- TO DO: From the first line of the data below, copy each line up to the one containing "Choose Games from", and include that line too.

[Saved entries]
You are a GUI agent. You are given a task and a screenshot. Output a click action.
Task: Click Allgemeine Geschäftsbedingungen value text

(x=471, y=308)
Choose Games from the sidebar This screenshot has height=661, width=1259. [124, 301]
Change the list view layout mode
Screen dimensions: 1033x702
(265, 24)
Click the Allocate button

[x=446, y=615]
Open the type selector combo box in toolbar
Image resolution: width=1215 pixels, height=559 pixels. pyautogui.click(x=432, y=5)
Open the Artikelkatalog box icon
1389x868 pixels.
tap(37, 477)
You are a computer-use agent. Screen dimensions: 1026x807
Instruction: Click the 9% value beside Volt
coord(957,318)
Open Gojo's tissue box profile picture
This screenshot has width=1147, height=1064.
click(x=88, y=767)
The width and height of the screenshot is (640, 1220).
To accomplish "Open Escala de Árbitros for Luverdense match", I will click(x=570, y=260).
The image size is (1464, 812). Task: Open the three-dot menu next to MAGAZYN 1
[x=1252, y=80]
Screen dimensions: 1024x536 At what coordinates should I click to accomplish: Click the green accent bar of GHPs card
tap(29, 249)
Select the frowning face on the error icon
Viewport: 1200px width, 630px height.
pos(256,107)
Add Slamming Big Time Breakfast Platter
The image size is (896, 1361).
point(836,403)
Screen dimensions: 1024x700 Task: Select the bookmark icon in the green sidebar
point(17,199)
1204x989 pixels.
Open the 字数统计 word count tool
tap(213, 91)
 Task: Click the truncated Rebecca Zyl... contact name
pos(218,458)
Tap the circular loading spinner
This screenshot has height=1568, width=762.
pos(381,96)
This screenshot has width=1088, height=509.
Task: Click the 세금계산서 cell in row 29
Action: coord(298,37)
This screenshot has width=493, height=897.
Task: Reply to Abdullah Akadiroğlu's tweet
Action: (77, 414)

- WORKED SOLUTION:
You are a GUI agent. You are given a task and a screenshot. Output a click action.
Task: Click Allgemeine Geschäftsbedingungen value text

(x=471, y=308)
Choose Games from the sidebar This screenshot has height=661, width=1259. [124, 301]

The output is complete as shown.